The Government today released figures, which showed that the number of workers from the new EU Member States registered in the UK has exceeded their initial estimates.
This was something which UKIP's Nigel Farage was quick to seize on, blasting the figures “nothing short of an outrage.”
According to Home Office statistics, around 232,000 applicants from eight countries - Poland, the Czech Republic, Hungary, Slovakia, Slovenia, and the three Baltic states - have registered under a special scheme, allowing them to work in Britain. The scheme was set up before the May 2004 enlargement to prevent abuse of the UK's social benefit system.
“UKIP has said over and again that we have lost control of our borders. The government tried to ignore us but now the truth is out. The only way we can get out of this mess is to take back control of our own borders instead of allowing Brussels to dictate who and who cant come to our country,” said Farage.

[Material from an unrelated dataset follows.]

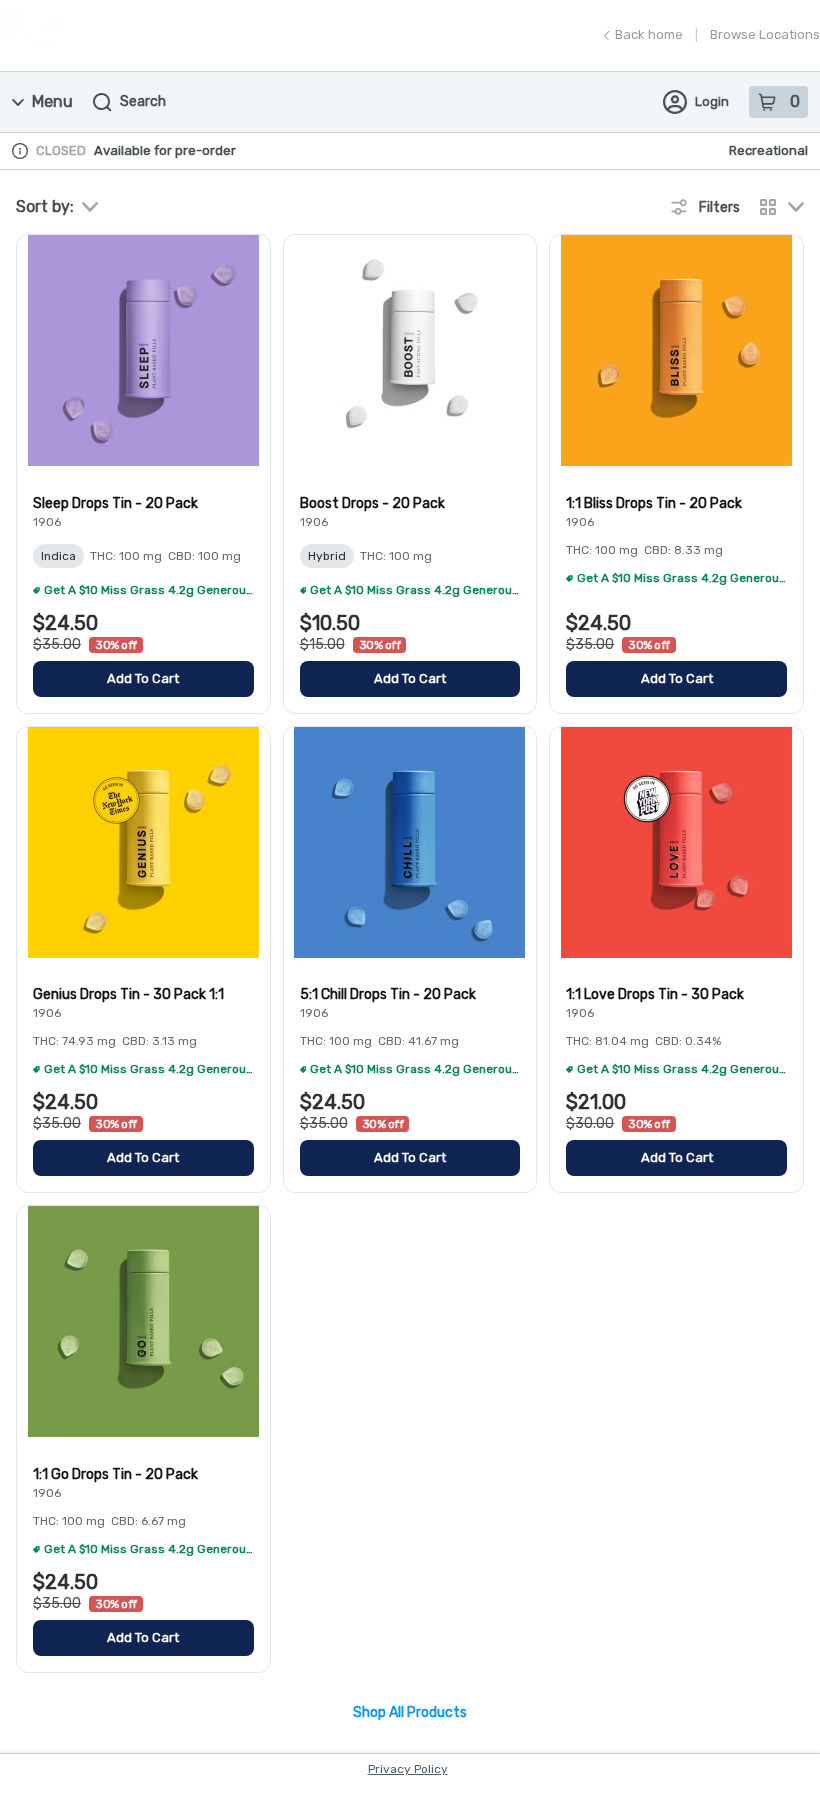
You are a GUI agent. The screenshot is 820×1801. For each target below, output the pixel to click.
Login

However, the news is not as devastating as UKIP would have you believe. The scheme set up to monitor these workers has helped the British economy remain the strongest in Europe. The new workers have filled a valuable role in helping British industry remain competitive.
The employees from the new member states are mostly employed in factories (41,000) and restaurant kitchens (12,000), taking jobs the British employers have found hard to fill. They are overwhelmingly young - between 18 and 34 - and rarely claim social benefits. In total, around 1,700 people have applied for benefits (out of 232,000), and only 50 claims have been considered further.
All the while the UK continues to have a booming economy and record low levels of unemployment.